• _Task to carry out_
Every line holding the string "width" is to be copied from the entries below.

• _Data for review_
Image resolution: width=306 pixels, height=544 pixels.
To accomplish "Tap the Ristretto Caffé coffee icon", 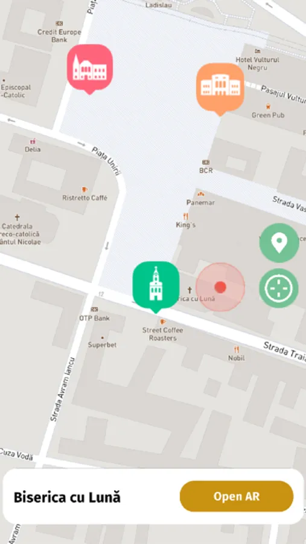I will (84, 189).
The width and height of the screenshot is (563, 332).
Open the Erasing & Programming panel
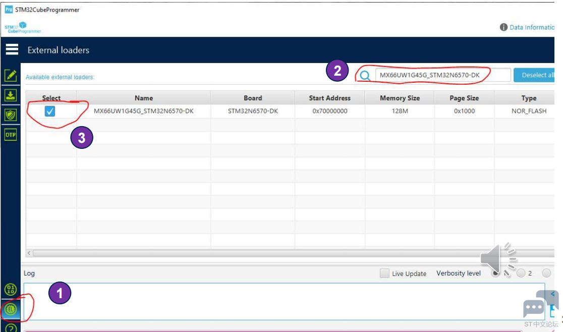coord(11,95)
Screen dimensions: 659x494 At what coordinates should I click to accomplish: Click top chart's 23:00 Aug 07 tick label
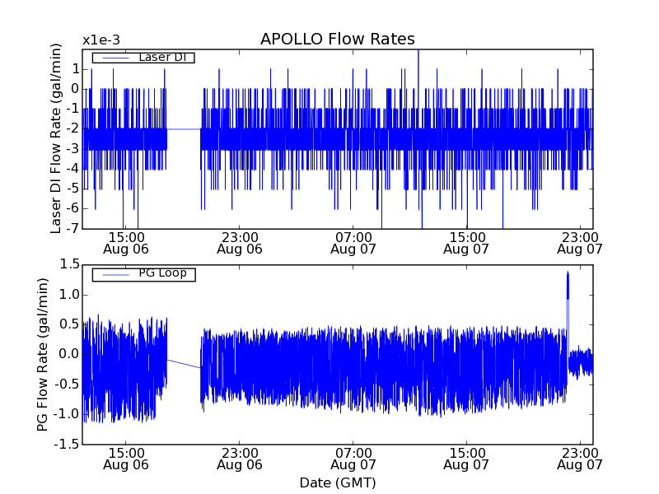click(x=580, y=242)
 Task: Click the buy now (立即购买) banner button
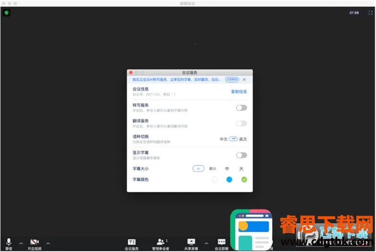click(x=232, y=79)
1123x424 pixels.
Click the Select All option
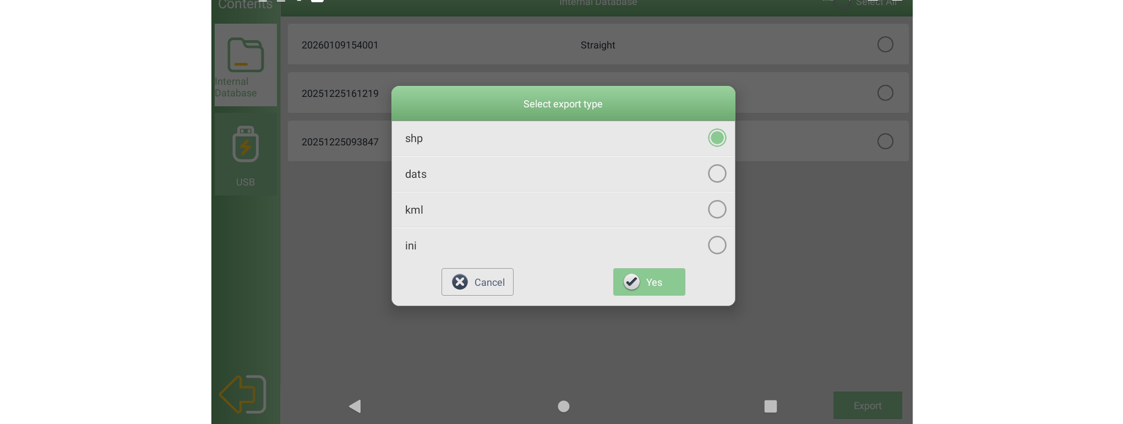click(x=874, y=4)
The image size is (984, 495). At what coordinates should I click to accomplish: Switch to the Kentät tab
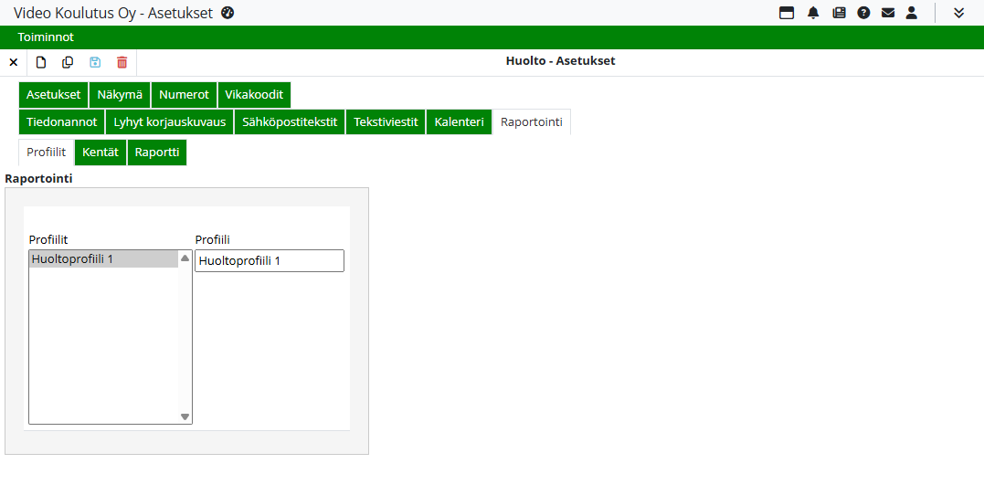pyautogui.click(x=101, y=153)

• _Exercise output_
Image resolution: width=306 pixels, height=544 pixels.
The width and height of the screenshot is (563, 332).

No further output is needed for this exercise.